Thanks I know that the pinion will rotate up under power. I am not asking about setting pinion angle. Under load the pinion angle and crankshaft angles will be parallel- that is a given.

My question is more about the driveline angle- in a production car a line through the crank and a line through the pinion will be parallel but the crank will be offset above the rear. The offset in only one axis (vertical) makes the u-joints work so the needle bearings get used and don’t get stuck, smashed , whatever.

In a purpose built race car the angles are also parallel under load but instead of being two lines that never intersect they are on exactly one line- the transmission is aimed directly at the pinion.

I am not another non search function dummy asking how to set my pinion angle. That’s easy and I have graduated to setting my driveline angle. I am building motor & trans mounts and setting the motor back some. I am engineering the angles not working with any angles or installed heights except the oil pan has to be high enough and the air cleaner has to be low enough.

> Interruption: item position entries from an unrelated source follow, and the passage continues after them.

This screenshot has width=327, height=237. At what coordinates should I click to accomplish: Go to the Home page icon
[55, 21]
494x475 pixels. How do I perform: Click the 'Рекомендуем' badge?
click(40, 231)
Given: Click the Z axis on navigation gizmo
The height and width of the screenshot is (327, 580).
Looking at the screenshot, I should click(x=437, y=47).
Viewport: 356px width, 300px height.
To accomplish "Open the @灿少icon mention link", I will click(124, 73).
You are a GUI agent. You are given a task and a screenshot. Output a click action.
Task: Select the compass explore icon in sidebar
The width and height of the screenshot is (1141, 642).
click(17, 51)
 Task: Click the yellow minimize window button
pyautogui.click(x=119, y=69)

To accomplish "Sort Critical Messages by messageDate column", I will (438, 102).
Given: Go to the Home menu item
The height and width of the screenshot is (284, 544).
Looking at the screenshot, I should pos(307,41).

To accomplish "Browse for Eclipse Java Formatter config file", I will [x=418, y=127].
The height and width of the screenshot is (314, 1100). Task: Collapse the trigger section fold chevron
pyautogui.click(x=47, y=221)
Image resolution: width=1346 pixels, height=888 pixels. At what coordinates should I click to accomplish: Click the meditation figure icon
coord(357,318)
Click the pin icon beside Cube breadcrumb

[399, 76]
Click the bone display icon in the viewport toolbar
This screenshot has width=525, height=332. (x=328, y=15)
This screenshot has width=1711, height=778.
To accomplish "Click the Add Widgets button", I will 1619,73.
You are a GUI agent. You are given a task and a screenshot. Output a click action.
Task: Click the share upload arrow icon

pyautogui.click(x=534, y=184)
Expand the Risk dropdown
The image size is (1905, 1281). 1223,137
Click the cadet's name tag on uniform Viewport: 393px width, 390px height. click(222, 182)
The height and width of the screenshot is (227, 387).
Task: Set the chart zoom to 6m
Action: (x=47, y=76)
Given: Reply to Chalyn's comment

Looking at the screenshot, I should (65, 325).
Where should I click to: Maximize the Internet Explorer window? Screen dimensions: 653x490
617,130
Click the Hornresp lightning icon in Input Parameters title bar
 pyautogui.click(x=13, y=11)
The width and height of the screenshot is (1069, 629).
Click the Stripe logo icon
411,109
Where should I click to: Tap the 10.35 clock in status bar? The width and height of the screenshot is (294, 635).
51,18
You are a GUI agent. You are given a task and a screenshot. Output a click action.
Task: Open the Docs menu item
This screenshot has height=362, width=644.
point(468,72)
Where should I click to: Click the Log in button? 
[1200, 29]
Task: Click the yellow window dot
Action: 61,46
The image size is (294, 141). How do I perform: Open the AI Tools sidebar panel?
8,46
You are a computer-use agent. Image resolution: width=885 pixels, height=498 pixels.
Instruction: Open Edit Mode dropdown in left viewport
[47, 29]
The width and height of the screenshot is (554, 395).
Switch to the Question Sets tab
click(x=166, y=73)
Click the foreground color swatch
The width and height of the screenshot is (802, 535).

Assume that under load in both scenarios the pinion is 3° up and the crank 3° down. In one scenario the driveshaft is also at 3° because I built the car more like a tube chassis race car and in the other scenario the driveshaft is at a slightly greater angle to make sure the universals actually do something.

At least that’s my understanding of how the angles work in production vs race cars? If I knew it all I wouldn’t be posting.